The Council of Financial Regulators, the coordinating body for Australia’s main financial regulatory agencies, has been closely monitoring the progress of efforts to test the validity of pandemic exclusions in business interruption (BI) insurance policies.
The council comprises the Australian Prudential Regulation Authority, the Australian Securities and Investments Commission, the Australian Treasury and the Reserve Bank of Australia.

“The New South Wales Court of Appeal recently ruled in favour of policyholders on one key issue, though other areas of uncertainty remain,” said the council in an official statement that was published after its recent regular quarterly meeting.

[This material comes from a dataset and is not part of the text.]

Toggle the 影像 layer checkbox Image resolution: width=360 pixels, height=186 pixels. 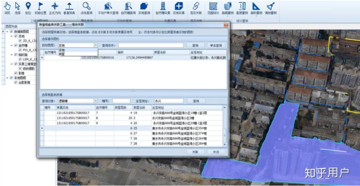coord(16,73)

Council members noted a number of insurers had increased their provisions for potential claims in light of the court decision. They encouraged the industry to work with the Australian Financial Complaints Authority and move as quickly as possible to resolve any remaining uncertainty and promptly pay out valid claims.

The court case on BI insurance was initiated by the Insurance Council of Australia and Australian Financial Complaints Authority to resolve the uncertainty surrounding potentially outdated wording in pandemic exclusions.

Several insurers in Australia have denied COVID-19-related BI claims on the grounds that their policies specifically excluded disruption caused by ‘quarantinable diseases’. However, these policies referred to the ‘Quarantine Act’ which had been repealed in 2015 and replaced with the ‘Biosecurity Act’.

Despite the insurers arguing that the intent of the clauses was clearly to exclude a pandemic even after amendments in the Biosecurity Act, the court said that COVID-19 is not “declared to be a quarantinable disease under the Quarantine Act 1908 and subsequent amendments”, and “accordingly was not excluded from the disease benefit clauses”.